While the danger of “government overreach” is most obvious when officials seek to usurp the choice of material to go into a newspaper, “the same fundamental freedom underpins a bookseller’s judgments about which volumes to display” or a movie theater’s choice of films to exhibit, said the brief, one of six filed Tuesday in support of NetChoice and CCIA. In each case, government can’t “constitutionally define what news is fit to print or which books are worth stocking,” and has no license to restrict the speech of some elements of society in order to enhance the relative voice of others, it said.
The alternative approach “would be incompatible with a free and independent press,” said the brief. But the Texas and Florida social media laws “would undermine the First Amendment’s safeguards for editorial independence to commandeer the audiences of a handful of large online platforms that, in their view, make unfair or unwise -- or even worse, biased -- judgments about the speech that deserves to be shared with their users,” it said.
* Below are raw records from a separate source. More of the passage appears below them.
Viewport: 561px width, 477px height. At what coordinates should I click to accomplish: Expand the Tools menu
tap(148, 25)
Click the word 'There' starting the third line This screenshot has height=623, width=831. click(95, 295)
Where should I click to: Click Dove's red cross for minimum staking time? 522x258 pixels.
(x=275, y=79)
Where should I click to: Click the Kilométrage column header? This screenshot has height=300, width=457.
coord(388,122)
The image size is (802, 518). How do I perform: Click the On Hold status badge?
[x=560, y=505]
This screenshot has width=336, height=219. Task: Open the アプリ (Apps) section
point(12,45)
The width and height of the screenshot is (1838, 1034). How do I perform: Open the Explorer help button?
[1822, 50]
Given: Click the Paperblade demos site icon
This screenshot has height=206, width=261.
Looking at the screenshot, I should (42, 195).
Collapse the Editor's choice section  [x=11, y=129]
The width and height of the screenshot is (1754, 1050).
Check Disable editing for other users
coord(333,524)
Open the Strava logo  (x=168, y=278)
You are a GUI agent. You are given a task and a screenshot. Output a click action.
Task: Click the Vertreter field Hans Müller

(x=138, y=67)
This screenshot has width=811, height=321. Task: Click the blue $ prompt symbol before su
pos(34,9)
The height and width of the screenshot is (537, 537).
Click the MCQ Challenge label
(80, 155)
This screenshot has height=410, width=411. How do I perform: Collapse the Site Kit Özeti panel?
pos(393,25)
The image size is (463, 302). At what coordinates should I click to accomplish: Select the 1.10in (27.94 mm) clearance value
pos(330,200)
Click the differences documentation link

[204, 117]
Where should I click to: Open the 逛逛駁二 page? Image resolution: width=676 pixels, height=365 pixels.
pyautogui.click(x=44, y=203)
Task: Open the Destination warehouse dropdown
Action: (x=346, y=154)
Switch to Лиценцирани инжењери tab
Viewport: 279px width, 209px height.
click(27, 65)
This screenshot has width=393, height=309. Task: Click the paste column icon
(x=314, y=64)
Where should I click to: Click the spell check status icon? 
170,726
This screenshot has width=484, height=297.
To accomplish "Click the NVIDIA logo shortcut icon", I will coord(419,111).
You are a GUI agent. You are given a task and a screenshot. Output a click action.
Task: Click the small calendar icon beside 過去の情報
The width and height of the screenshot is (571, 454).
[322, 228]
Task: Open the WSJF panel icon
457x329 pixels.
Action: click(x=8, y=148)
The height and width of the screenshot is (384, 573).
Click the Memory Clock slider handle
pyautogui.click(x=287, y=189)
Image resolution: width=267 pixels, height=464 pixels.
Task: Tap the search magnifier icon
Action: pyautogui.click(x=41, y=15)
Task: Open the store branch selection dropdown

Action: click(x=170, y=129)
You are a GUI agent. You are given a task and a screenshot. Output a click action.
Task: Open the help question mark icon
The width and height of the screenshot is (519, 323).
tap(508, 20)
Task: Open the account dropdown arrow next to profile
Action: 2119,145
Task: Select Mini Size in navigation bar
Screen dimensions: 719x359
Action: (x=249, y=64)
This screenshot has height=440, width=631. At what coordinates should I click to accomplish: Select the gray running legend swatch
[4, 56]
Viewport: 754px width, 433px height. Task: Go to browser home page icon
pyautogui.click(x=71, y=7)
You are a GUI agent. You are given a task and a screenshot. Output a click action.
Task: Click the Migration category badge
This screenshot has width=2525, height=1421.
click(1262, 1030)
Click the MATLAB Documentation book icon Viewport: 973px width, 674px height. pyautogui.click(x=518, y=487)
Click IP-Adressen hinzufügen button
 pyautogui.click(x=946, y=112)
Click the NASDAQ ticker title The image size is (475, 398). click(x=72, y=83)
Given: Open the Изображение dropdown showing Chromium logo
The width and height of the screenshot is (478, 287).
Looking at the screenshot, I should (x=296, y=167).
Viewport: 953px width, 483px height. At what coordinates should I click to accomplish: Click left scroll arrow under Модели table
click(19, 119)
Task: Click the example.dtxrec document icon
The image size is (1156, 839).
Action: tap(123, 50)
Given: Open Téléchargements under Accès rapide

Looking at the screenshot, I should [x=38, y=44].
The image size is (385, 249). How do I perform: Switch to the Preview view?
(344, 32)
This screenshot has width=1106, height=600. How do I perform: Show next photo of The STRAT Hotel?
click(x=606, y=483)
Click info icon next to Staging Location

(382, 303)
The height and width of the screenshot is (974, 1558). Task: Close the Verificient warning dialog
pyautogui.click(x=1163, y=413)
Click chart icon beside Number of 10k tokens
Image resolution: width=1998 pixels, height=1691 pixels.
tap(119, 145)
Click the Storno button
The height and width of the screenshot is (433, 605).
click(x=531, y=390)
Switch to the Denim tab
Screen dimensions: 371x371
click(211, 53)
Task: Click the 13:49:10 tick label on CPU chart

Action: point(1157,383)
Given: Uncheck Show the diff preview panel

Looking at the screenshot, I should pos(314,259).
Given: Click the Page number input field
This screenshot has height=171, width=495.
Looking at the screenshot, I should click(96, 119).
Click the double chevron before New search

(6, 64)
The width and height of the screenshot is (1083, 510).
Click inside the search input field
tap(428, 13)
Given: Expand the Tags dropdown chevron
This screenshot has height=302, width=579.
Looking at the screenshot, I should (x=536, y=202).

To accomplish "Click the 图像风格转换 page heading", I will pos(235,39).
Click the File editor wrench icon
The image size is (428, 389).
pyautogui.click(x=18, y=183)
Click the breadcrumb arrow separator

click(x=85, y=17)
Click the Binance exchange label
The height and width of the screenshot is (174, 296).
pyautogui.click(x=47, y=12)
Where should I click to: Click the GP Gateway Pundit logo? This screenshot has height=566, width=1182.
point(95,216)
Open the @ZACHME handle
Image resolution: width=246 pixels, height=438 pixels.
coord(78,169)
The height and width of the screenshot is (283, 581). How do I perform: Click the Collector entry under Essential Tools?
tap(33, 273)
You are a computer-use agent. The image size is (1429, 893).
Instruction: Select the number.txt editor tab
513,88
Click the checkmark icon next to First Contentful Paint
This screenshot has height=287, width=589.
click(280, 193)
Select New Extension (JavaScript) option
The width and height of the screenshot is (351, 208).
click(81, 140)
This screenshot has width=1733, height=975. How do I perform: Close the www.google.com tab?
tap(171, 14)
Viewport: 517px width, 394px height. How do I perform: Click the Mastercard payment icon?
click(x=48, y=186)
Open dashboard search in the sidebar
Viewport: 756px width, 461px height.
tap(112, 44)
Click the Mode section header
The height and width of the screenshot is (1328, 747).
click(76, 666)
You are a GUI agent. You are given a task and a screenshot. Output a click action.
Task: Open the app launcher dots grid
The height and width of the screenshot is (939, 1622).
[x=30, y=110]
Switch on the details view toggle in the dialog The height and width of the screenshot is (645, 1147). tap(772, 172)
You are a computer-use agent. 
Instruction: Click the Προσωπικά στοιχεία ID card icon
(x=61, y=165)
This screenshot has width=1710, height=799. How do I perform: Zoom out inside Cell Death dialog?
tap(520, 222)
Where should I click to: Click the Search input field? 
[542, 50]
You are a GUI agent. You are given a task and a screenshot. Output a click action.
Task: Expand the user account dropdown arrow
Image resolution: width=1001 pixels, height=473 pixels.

To enforce their “dangerous fantasy” of a government-mandated balance of views, Texas and Florida hope to subject the editorial process of social media companies to official examination through the reporting requirements of their laws, said the brief. Both states’ efforts “challenge core mainstays” of the Supreme Court’s “long-held precedents on freedom of speech,” it said.
While Texas and Florida have chosen to target certain new digital platforms today, “they have yet to distinguish the expressive judgments their statutes target from the ones made daily by a litany of other speakers, from the traditional press to Hollywood studios,” said the brief. The states’ failure to offer a principled distinction between platforms and other speakers means that Texas' and Florida’s efforts to create a “bypass” around the First Amendment would actually “bulldoze it,” it said.
Texas and Florida have defended their statutes “on the theory that prohibiting content moderation does not implicate the First Amendment at all,” said the brief. They say that’s because social media companies don’t “resemble newspapers,” it said. But that defense “misses the point,” it said. Newspapers don’t resemble parades, parades don’t resemble utility companies and newspapers don’t resemble social media companies, it said.
That Texas and Florida have both crafted their statutes "in a manner that could be read to superficially favor the press only highlights the danger," said the brief. The states "have offered no limiting principle that would prevent them from turning their attention to controlling the editorial judgment of other private speakers, including the news media," it said.
The relevant question isn't whether the entities regulated by a statute resemble newspapers but whether the choices regulated by the statute reflect the exercise of editorial control and judgment, said the brief. Texas and Florida "have no legitimate interest in picking which speakers deserve to reach an audience,” it said.